Yep, your hardware may impose some usage restrictions and the iommu
domain may just be an index to the pre-existing context.

> I don't know how to sort that one out if the userspace or kvm code
> assumes it can put multiple devices in one domain and they start to
> magically share the translations...

I misremembered how I have this wired in the vfio qemu side when we
spoke on irc. Userspace gets to make the decision which device is
associated to which iommu, and the command line options (when invoked
through libvirt) allows any combination of putting all the devices into
separate or shared iommu domains. I expect that on x86 libvirt might
want to use a single domain for all passthrough devices for a given
guest (to reduce iommu tlb pressure), but it would also be entirely
valid to put each in it's own, which is the behavior you'd want. From
the qemu command line (not using vfiofd & uiommufd), each device gets
it's own domain.

> Not sure what the right approach here is. I could make the "Linux"
> domain some artifical SW construct that contains a list of the real
> iommu's it's "bound" to and establish translations in all of them... but
> that isn't very efficient. If the guest kernel explicitely use some
> iommu PV ops targeting a device, I need to only setup translations for
> -that- device, not everything in the "domain".
>
> - The code in virt/kvm/iommu.c that assumes it can map the entire guest
> memory 1:1 in the IOMMU is just not usable for us that way. We -might-
> be able to do that for 64-bit capable devices as we can create quite
> large regions in the 64-bit space, but at the very least we need some
> kind of offset, and the guest must know about it...

Note that this is used for current qemu-kvm device assignment, not vfio
assignment.

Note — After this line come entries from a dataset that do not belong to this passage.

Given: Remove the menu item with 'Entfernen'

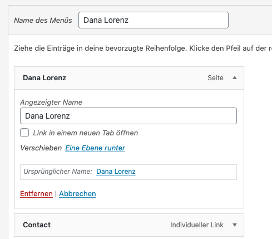Looking at the screenshot, I should [36, 194].
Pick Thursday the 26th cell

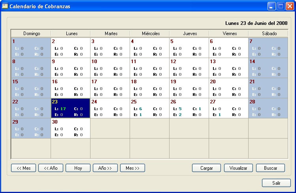tap(189, 108)
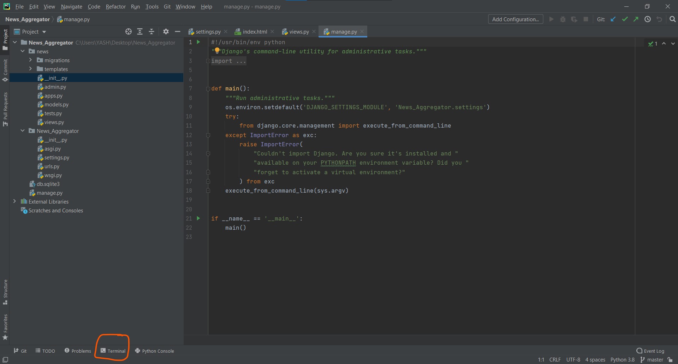Viewport: 678px width, 364px height.
Task: Select settings.py in project tree
Action: pyautogui.click(x=57, y=158)
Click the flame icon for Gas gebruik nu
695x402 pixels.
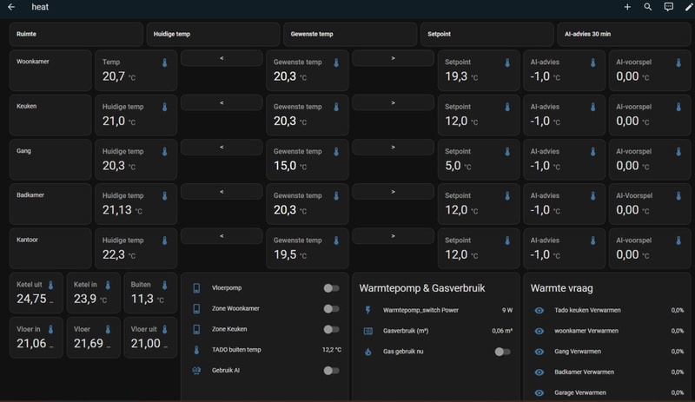pos(367,352)
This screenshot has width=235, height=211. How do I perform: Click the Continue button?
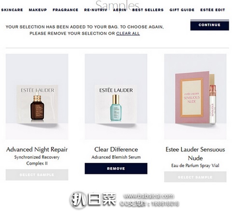click(209, 25)
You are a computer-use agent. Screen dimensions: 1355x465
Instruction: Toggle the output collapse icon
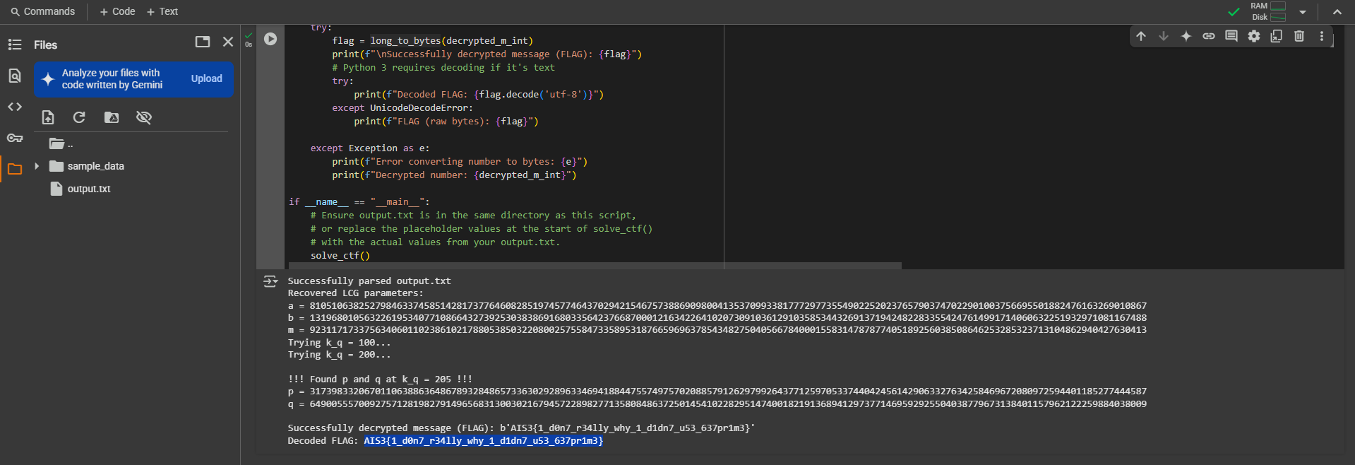click(270, 281)
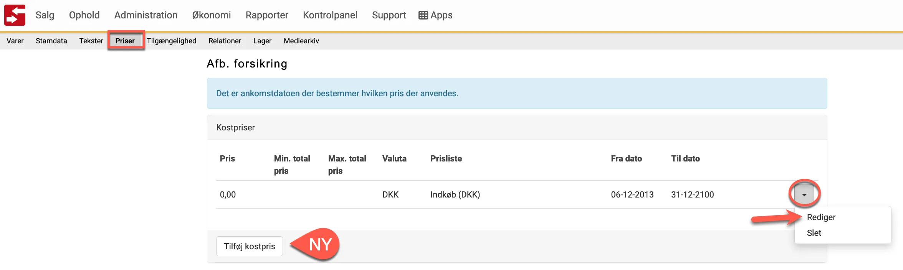The image size is (903, 270).
Task: Switch to the Mediearkiv tab
Action: click(301, 41)
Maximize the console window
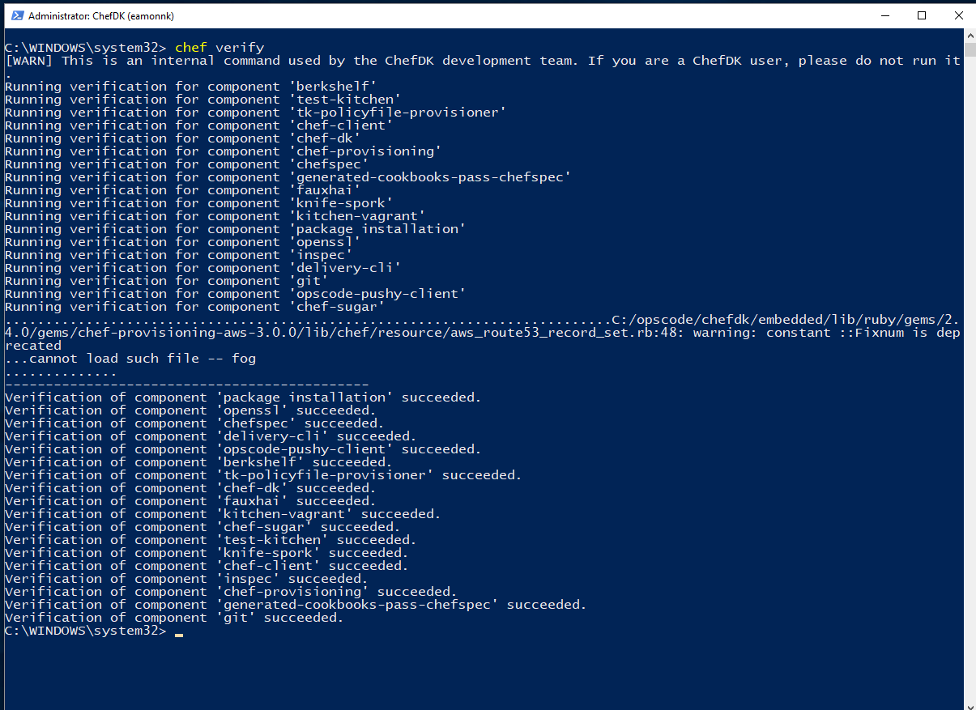Image resolution: width=976 pixels, height=710 pixels. (922, 15)
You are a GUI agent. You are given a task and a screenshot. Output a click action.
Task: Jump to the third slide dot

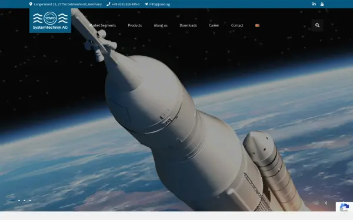pyautogui.click(x=25, y=201)
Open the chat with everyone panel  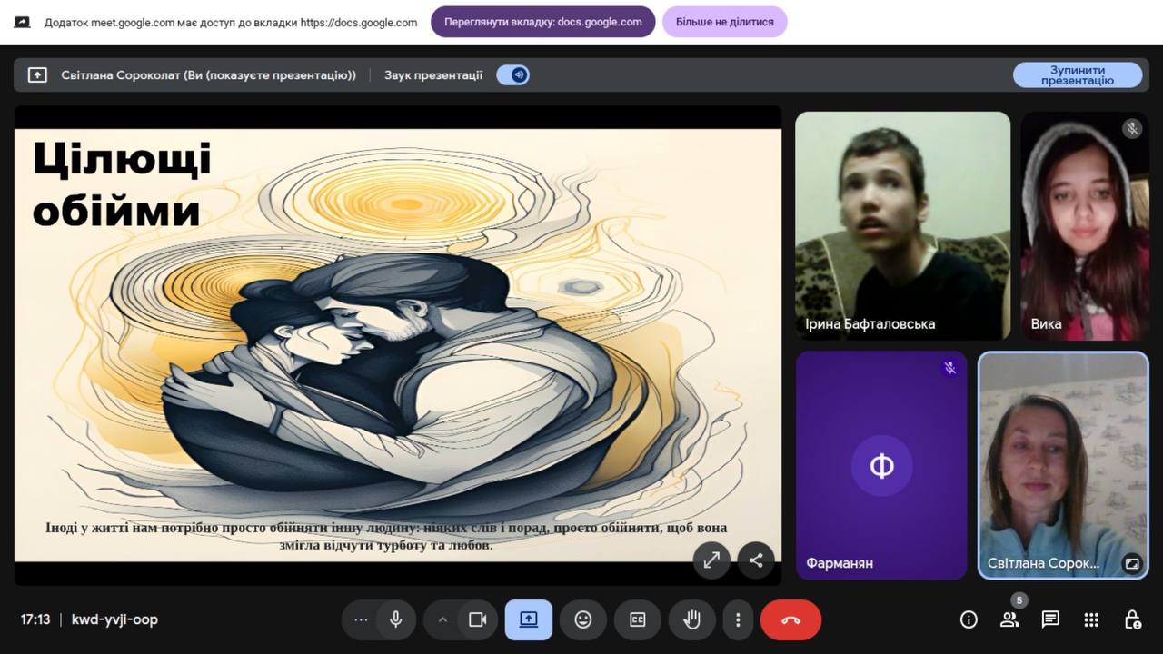tap(1050, 619)
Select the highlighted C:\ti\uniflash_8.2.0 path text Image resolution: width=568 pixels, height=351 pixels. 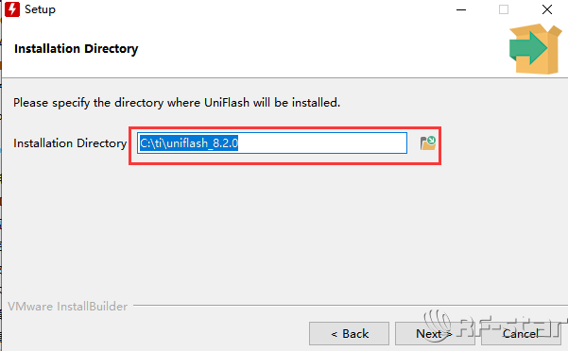point(189,143)
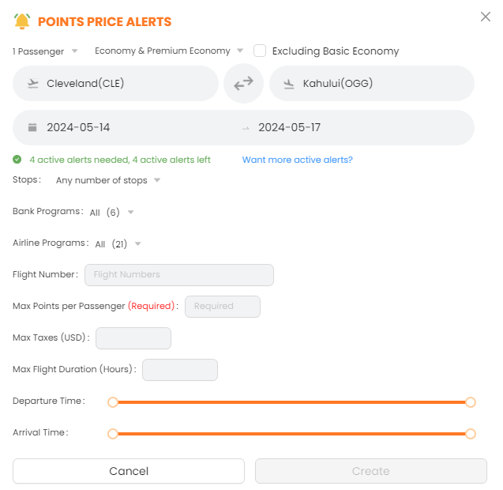503x490 pixels.
Task: Open the 1 Passenger dropdown
Action: pyautogui.click(x=45, y=51)
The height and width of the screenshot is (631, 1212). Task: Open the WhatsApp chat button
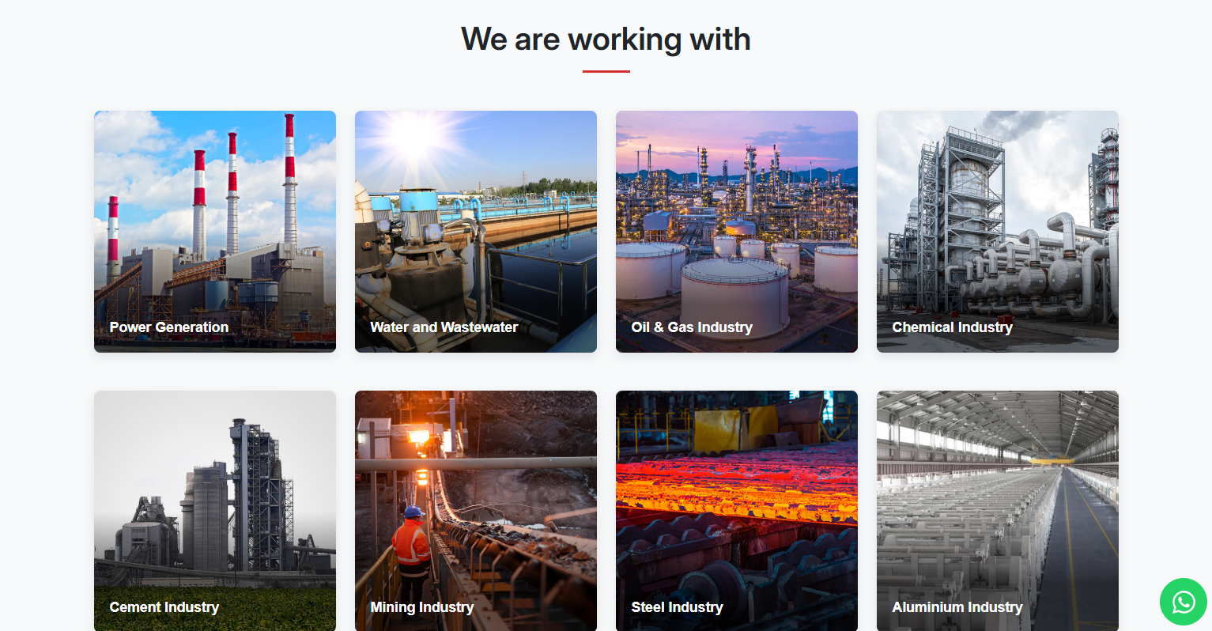pos(1183,602)
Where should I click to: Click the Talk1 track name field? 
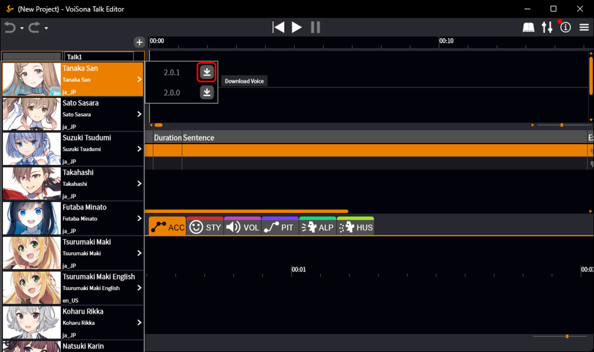click(99, 57)
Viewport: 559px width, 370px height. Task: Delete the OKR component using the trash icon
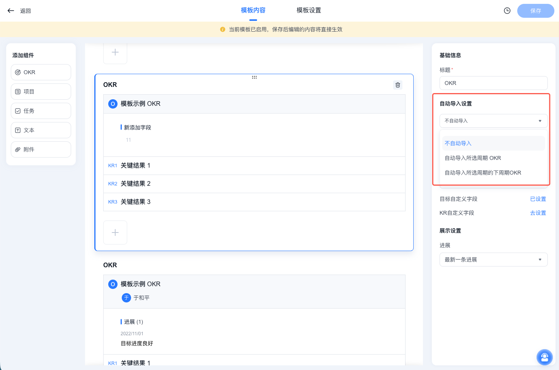click(x=397, y=85)
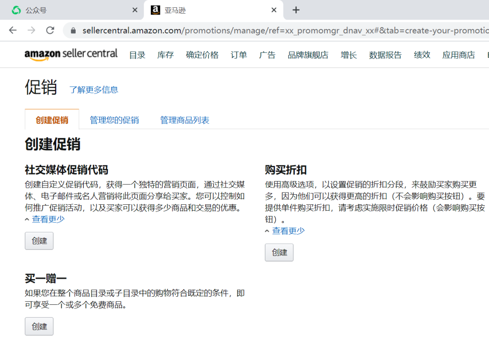Viewport: 489px width, 337px height.
Task: Open the 广告 menu
Action: [x=267, y=55]
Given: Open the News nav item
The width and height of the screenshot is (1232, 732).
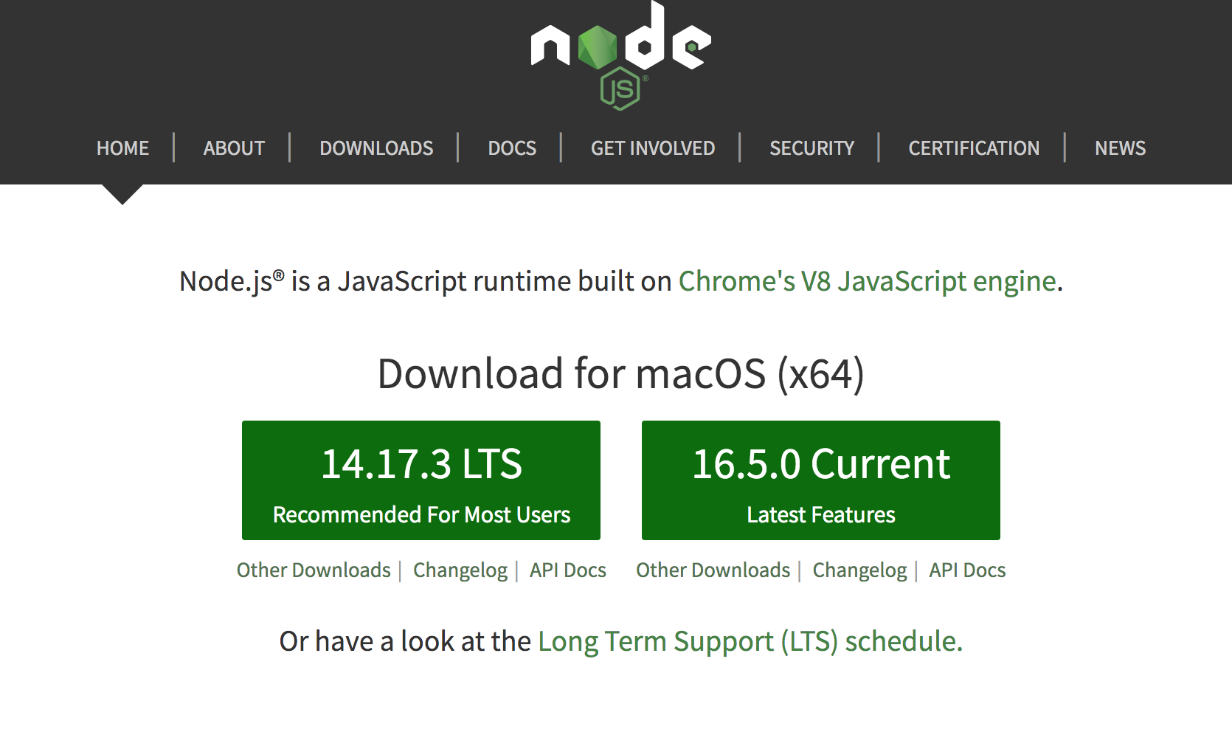Looking at the screenshot, I should coord(1120,148).
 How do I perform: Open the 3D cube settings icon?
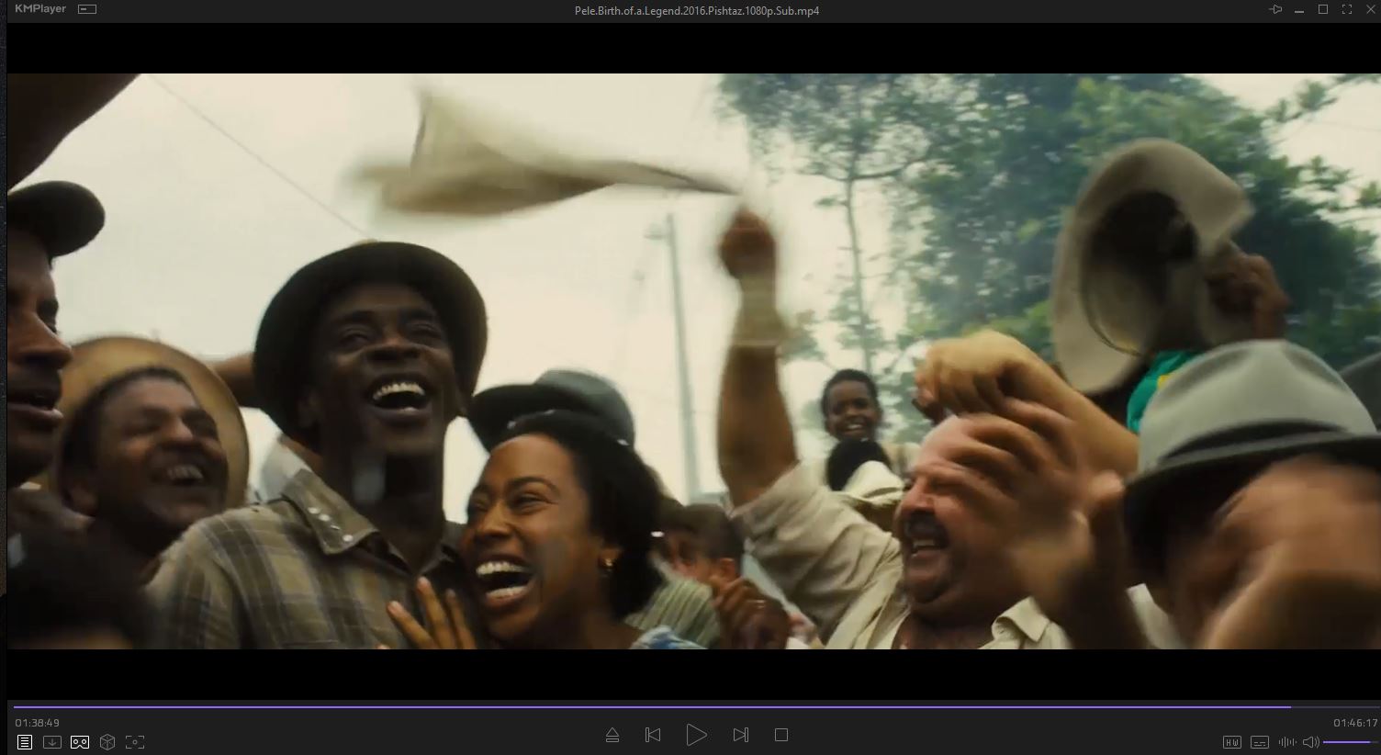pos(107,742)
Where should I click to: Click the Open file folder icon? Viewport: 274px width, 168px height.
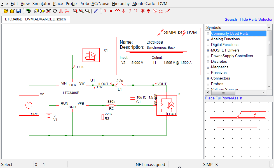tap(6, 11)
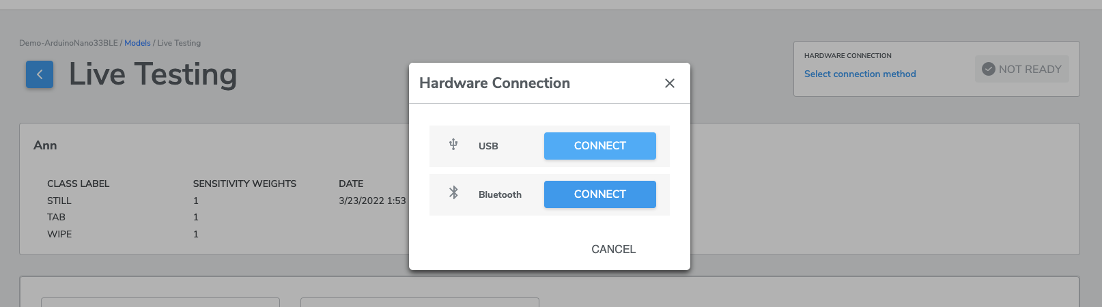The height and width of the screenshot is (307, 1102).
Task: Select the USB label in the dialog
Action: coord(488,146)
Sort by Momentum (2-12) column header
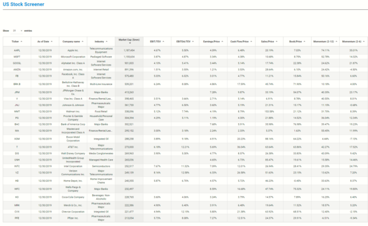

For x86 qemu vfio we register each virtual to guest
physical mapping using VFIO_DMA_MAP_IOVA. Since you only have a portion
of the address space available and plan to trap existing guest
hypercalls to create mappings, you'll want to set these up and tear them
down dynamically. x86 is expecting non-iommu aware guests, so we need
to handle the entire guest address space, which maps nicely with how the
current generation of x86 iommus work.

> - Similar deal with all the code that currently assume it can pick up a
> "virtual" address and create a mapping from that. Either we provide an
> allocator, or if we want to keep the flexibility of userspace/kvm
> choosing the virtual addresses (preferable), we need to convey some
> "ranges" information down to the user.
>
> - Finally, my guest are always paravirt. There's well defined Hcalls
> for inserting/removing DMA translations and we're implementing these
> since existing kernels already know how to use them. That means that
> overall, I might simply not need to use any of the above.
>
> IE. I could have my own infrastructure for iommu, my H-calls populating
> the target iommu directly from the kernel (kvm) or qemu (via ioctls in
> the non-kvm case). Might be the best option ... but that would mean
> somewhat disentangling VFIO from uiommu...
>
> Any suggestions ? Great ideas ?

It seems like vfio could still work for you. You have a restricted
iommu address space, but you can also expect your guests to make use of
hcalls to setup mappings, which gives you a way to use your resources
more sparingly. So I could imagine a model where your hcalls end up
calling into qemu vfio userspace, which does the guest physical to host
virtual translation (or some kind of allocator function). That calls
the vfio VFIO_DMA_MAP_IOVA ioctl to map or unmap the region. You then
need to implement an iommu interface in the host that performs the hand
waving of inserting that mapping into the translation for the device.
You probably still want something like the uiommu interface and
VFIO_DOMAIN_SET call to create a context for a device for the security
restrictions that Tom mentions, even if the mapping back to hardware
page tables is less direct than it is on x86.